Prep Time: 20 mins
Cooking Time: 15 mins
- 1½ cups Flour
- 70g Yamaimo (Japanese yam, peeled and grated)
- 3 Eggs
- 1¼ cups Dashi
- Sesame oil
- 110g Pre-cooked octopus (cut into about 1½ cm cubes)
- ¼ cup Chopped spring onions
- 2 tbsp Okonomiyaki sauce
- 1 tbsp Aonori (powdered nori seaweed)
- 1 tbsp Bonito flakes
- Kewpie Mayonnaise
- Kewpie Sriracha Mayonnaise (Optional)
- Make the batter by whisking together the flour, yamaimo, eggs, and dashi until smooth.

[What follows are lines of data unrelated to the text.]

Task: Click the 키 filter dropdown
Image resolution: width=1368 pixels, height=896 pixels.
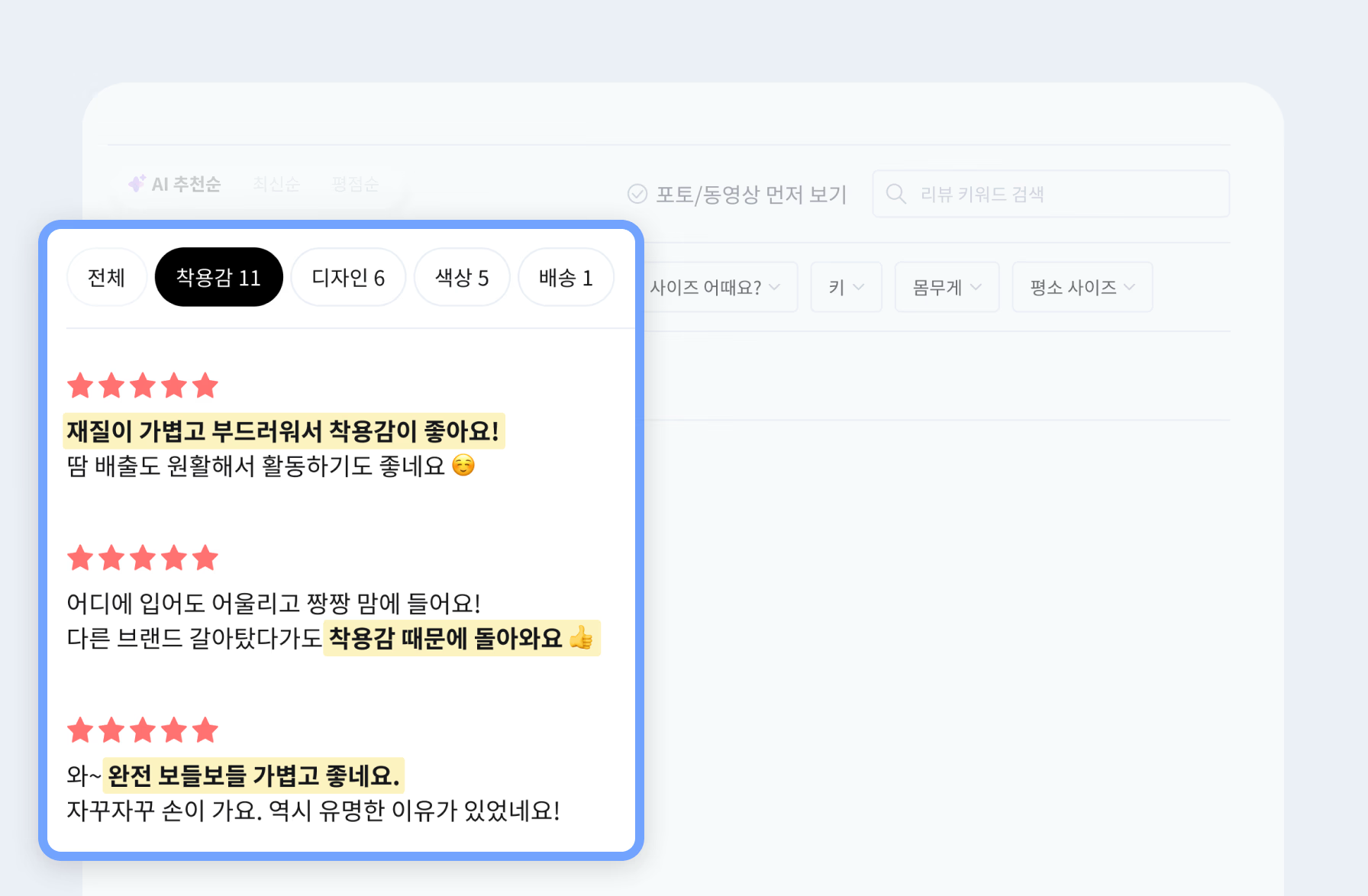Action: [846, 287]
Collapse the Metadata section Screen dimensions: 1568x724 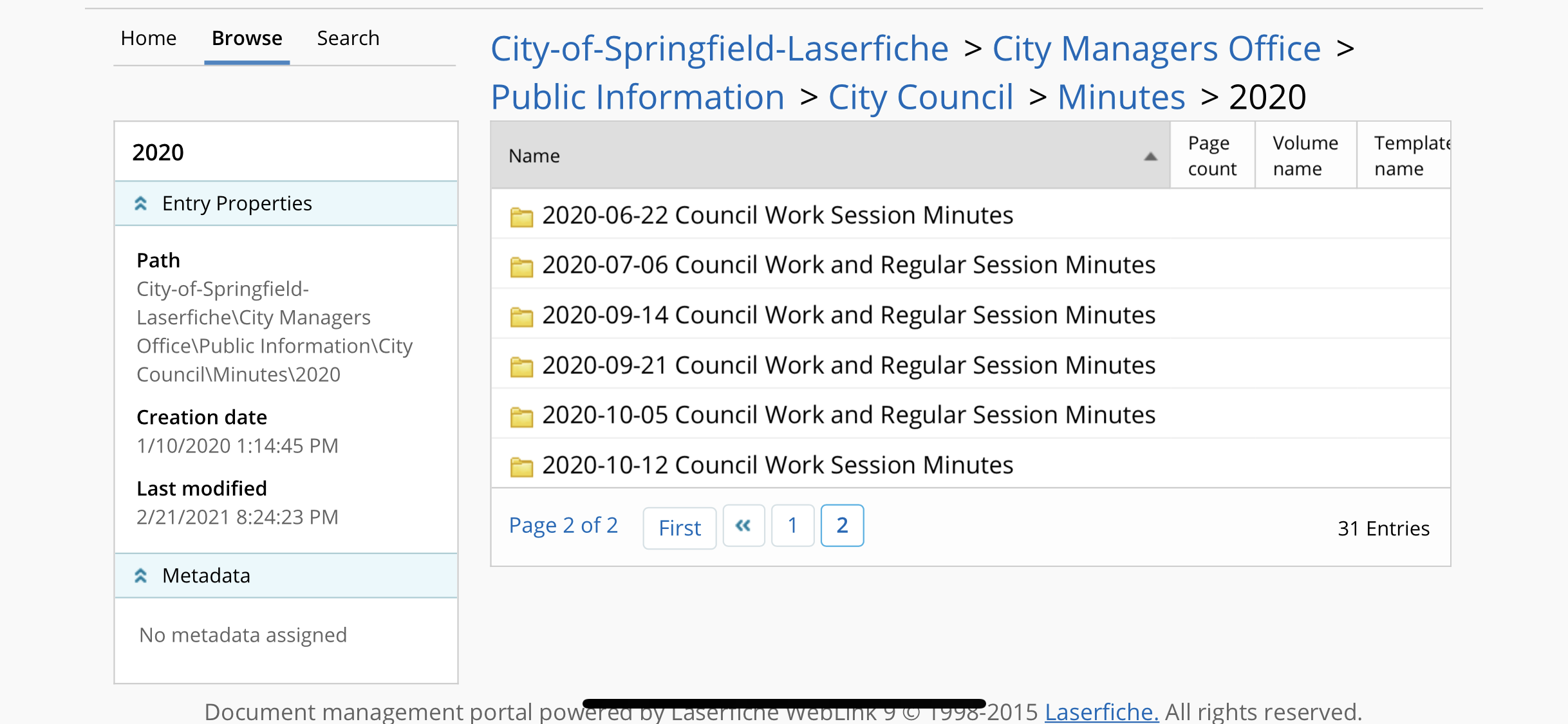141,575
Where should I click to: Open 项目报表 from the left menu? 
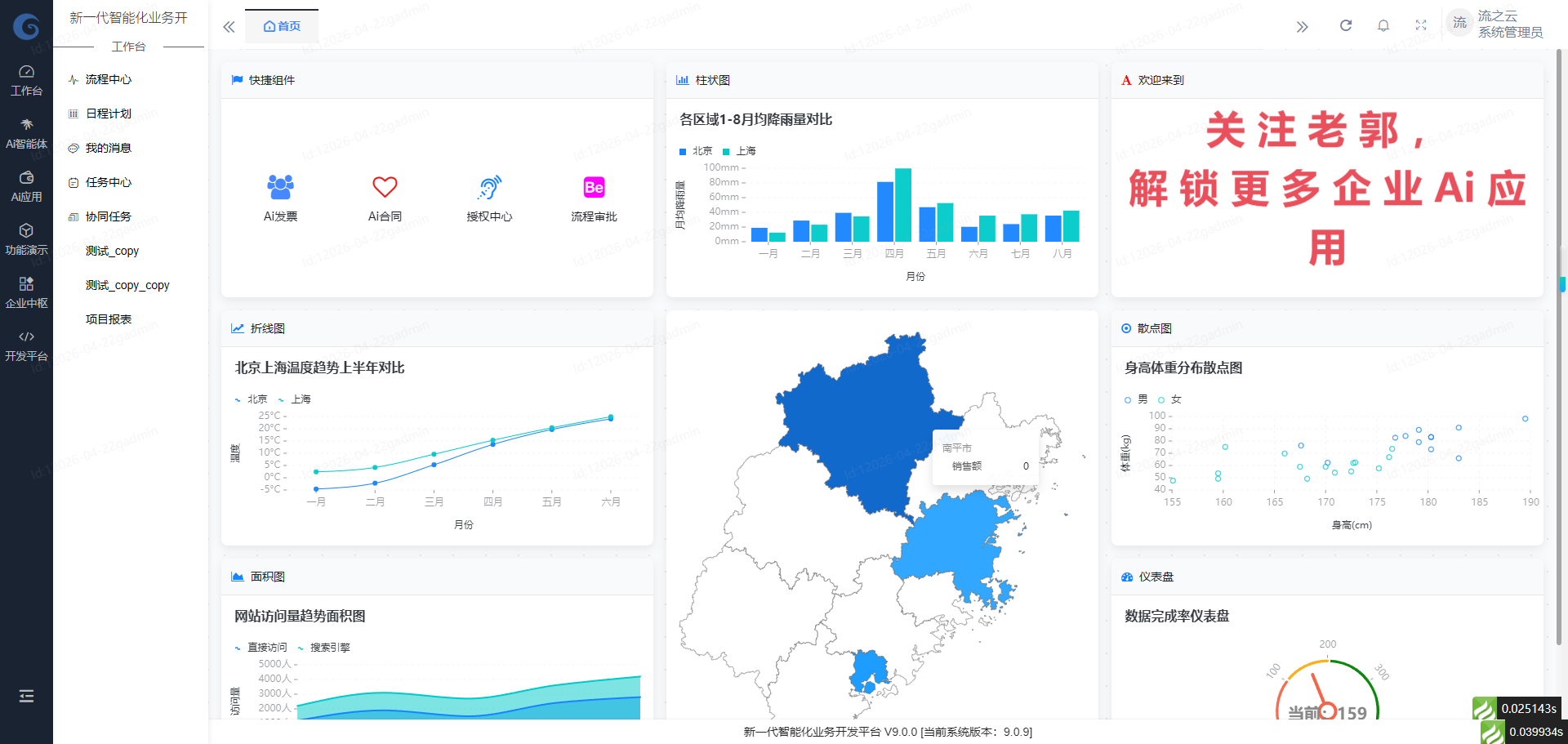[109, 319]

- Brush sesame oil on the insides of the Takoyaki pan, generously coat the entire surface, then preheat the Takoyaki pan on low heat for 2 mins.
- When Takoyaki pan is ready, pour batter into each mould until three-fourths full. Add about 2 pieces of octopus and a pinch of spring onions into each mould. Then, fill each mould with batter until they are full. Make sure don’t overflow the moulds.
- Cook for about 3 mins. Carefully rotate each Takoyaki using chopsticks or a skewer. Then, cook for another 3 mins. At this point, the Takoyaki should be nicely browned, springy and soft inside.
- Use chopsticks or a skewer to transfer Takoyaki into a serving plate. Drizzle okonomiyaki sauce, then Kewpie Mayonnaise (or Kewpie Sriracha Mayonnaise for a spicy option) over the Takoyaki.
- Garnish with aonori and bonito flakes. Serve immediately.